Red Hat Bugzilla – Bug 585212
Recent updates to the collector caused a memory leak.
Last modified: 2010-10-20 07:30:07 EDT
Description of problem:
Memory leak in the collector on invalidate ads.
Version-Release number of selected component (if applicable):
Steps to Reproduce:
1. Have a large pool with dynamic slots
2. run a lot of jobs
3. watch memory usage of collector
steady increase in memory usage.
should stay constant.
Fixed in 7.4.3-0.11
How to quickly reproduce:
- configure a cluster of at least two condor instances (1 Central Manager, >=1 Execute nodes)

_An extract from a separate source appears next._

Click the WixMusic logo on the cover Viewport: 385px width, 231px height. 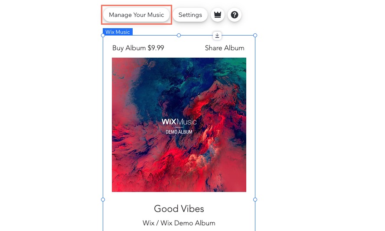[x=179, y=122]
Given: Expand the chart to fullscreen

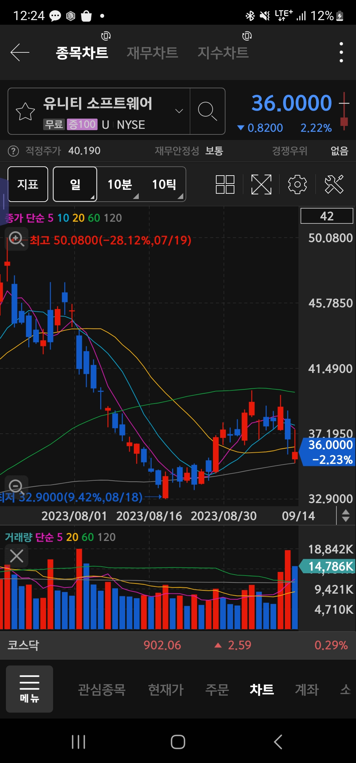Looking at the screenshot, I should 261,184.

- enable Dynamic Slots on both (one big slot for each machine)
- increase the number of "generated" slots with NUM_CPUS (at least 32)
- submit a huge number of simple jobs (for example, a job description files which queues 15000 instances of "uname -a", each jdf submitted every 30 minutes)
- watch memory (RSS) used by collector on CM
With a simple cluster of two machines, RSS memory used by collector/7.4.3-0.10, increases quickly (in one or two hours), while it stays constants with condor-7.4.4-0.4 after one week of uninterrupted job processing.
Verified on RHEL5.5, i386/x86_64.